#### Exercise requirements
Begin at the line containing "Open Help for" in the data below and go on through the line containing "Screen dimensions: 750x420", repeating each line exactly; include both ends and no other line.
━━ Data to examine ━━
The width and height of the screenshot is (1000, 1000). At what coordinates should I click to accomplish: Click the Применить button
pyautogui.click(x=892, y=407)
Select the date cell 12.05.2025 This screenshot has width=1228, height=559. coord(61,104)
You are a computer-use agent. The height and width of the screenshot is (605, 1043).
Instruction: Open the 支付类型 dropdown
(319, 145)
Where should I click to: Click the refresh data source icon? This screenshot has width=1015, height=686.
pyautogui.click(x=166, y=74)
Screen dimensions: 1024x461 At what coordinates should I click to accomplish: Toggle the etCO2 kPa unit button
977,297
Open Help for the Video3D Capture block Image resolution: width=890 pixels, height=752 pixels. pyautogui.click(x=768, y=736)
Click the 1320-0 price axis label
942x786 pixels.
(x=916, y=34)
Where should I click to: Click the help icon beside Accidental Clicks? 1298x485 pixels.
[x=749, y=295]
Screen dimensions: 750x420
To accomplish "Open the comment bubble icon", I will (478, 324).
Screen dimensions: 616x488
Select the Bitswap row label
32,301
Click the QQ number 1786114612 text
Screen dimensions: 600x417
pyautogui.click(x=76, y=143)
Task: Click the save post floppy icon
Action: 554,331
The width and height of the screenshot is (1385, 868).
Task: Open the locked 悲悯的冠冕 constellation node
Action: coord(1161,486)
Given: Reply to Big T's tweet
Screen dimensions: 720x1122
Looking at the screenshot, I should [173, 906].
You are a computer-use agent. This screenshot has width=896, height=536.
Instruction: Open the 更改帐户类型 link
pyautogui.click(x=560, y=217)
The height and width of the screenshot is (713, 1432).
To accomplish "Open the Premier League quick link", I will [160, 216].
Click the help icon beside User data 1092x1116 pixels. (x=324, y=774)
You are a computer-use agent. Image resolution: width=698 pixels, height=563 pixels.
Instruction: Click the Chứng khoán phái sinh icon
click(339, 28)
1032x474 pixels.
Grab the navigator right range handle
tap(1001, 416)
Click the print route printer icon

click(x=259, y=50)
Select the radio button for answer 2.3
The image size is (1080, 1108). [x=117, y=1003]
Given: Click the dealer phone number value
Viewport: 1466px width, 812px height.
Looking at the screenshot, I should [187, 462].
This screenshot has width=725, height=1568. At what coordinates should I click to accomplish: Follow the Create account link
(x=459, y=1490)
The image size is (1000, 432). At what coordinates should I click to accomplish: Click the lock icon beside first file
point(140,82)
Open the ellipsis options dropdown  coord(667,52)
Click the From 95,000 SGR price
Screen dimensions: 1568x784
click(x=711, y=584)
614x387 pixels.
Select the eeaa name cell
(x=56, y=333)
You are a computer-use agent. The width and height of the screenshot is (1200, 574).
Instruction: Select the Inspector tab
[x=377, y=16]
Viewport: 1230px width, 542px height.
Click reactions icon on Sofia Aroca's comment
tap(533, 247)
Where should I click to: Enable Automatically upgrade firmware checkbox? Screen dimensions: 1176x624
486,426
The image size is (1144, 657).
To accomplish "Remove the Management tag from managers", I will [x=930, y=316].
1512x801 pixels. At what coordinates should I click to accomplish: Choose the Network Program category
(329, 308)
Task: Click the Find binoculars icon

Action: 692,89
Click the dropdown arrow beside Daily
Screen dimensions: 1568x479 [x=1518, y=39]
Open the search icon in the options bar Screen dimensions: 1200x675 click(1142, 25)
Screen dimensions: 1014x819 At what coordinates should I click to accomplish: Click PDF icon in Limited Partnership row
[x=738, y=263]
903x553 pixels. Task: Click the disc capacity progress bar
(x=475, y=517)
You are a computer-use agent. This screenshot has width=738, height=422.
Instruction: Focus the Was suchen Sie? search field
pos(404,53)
━━━
#### Response area
Open Help for the Video3D Capture block Image resolution: width=890 pixels, height=752 pixels. pyautogui.click(x=768, y=736)
Click the 1320-0 price axis label
942x786 pixels.
(x=916, y=34)
Where should I click to: Click the help icon beside Accidental Clicks? 1298x485 pixels.
[x=749, y=295]
Screen dimensions: 750x420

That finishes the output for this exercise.